— START —

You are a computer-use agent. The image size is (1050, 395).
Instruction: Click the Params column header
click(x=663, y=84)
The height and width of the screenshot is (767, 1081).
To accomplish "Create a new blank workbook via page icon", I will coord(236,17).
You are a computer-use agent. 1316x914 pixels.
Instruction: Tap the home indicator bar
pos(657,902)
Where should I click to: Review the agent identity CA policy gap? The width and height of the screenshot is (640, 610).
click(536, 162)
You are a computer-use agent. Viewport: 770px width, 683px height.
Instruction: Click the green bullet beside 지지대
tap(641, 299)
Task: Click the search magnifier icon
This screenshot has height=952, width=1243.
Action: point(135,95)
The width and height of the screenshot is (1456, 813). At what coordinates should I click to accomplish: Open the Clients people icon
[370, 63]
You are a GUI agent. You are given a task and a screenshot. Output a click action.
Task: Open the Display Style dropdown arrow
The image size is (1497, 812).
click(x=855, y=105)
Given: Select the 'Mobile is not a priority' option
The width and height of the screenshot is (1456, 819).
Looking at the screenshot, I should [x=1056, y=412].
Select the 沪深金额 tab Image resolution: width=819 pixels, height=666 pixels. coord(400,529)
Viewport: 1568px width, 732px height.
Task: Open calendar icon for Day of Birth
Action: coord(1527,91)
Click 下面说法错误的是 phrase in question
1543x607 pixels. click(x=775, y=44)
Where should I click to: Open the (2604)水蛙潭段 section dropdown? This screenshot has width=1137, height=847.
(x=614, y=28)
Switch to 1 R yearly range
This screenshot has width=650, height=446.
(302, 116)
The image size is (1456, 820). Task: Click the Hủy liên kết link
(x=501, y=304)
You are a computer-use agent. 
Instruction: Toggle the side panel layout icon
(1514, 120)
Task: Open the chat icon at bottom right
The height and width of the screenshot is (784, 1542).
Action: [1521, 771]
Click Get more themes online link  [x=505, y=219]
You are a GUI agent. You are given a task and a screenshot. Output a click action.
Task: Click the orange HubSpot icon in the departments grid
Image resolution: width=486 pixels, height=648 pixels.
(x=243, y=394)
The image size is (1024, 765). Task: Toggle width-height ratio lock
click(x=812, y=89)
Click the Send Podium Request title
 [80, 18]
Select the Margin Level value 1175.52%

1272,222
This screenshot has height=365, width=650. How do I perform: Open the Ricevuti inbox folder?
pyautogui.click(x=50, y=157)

— END —

• YOUR INSTRUCTIONS: Substitute "Command" for every "Instruction" in the listing above, and reproduce all of its lines otherwise unchanged.

• WORKED SOLUTION:
You are a computer-use agent. The image size is (1050, 395).
Command: Click the Params column header
click(x=663, y=84)
The height and width of the screenshot is (767, 1081).
To accomplish "Create a new blank workbook via page icon", I will coord(236,17).
You are a computer-use agent. 1316x914 pixels.
Command: Tap the home indicator bar
pos(657,902)
Where should I click to: Review the agent identity CA policy gap? The width and height of the screenshot is (640, 610).
click(536, 162)
You are a computer-use agent. Viewport: 770px width, 683px height.
Command: Click the green bullet beside 지지대
tap(641, 299)
Task: Click the search magnifier icon
This screenshot has height=952, width=1243.
Action: point(135,95)
The width and height of the screenshot is (1456, 813). At what coordinates should I click to accomplish: Open the Clients people icon
[370, 63]
You are a GUI agent. You are given a task and a screenshot. Output a click action.
Task: Open the Display Style dropdown arrow
The image size is (1497, 812).
click(x=855, y=105)
Given: Select the 'Mobile is not a priority' option
The width and height of the screenshot is (1456, 819).
Looking at the screenshot, I should [x=1056, y=412].
Select the 沪深金额 tab Image resolution: width=819 pixels, height=666 pixels. coord(400,529)
Viewport: 1568px width, 732px height.
Task: Open calendar icon for Day of Birth
Action: coord(1527,91)
Click 下面说法错误的是 phrase in question
1543x607 pixels. click(x=775, y=44)
Where should I click to: Open the (2604)水蛙潭段 section dropdown? This screenshot has width=1137, height=847.
(x=614, y=28)
Switch to 1 R yearly range
This screenshot has width=650, height=446.
(302, 116)
The image size is (1456, 820). Task: Click the Hủy liên kết link
(x=501, y=304)
You are a computer-use agent. 
Command: Toggle the side panel layout icon
(1514, 120)
Task: Open the chat icon at bottom right
The height and width of the screenshot is (784, 1542).
Action: [1521, 771]
Click Get more themes online link  [x=505, y=219]
You are a GUI agent. You are given a task and a screenshot. Output a click action.
Task: Click the orange HubSpot icon in the departments grid
Image resolution: width=486 pixels, height=648 pixels.
(x=243, y=394)
The image size is (1024, 765). Task: Toggle width-height ratio lock
click(x=812, y=89)
Click the Send Podium Request title
 [80, 18]
Select the Margin Level value 1175.52%

1272,222
This screenshot has height=365, width=650. How do I perform: Open the Ricevuti inbox folder?
pyautogui.click(x=50, y=157)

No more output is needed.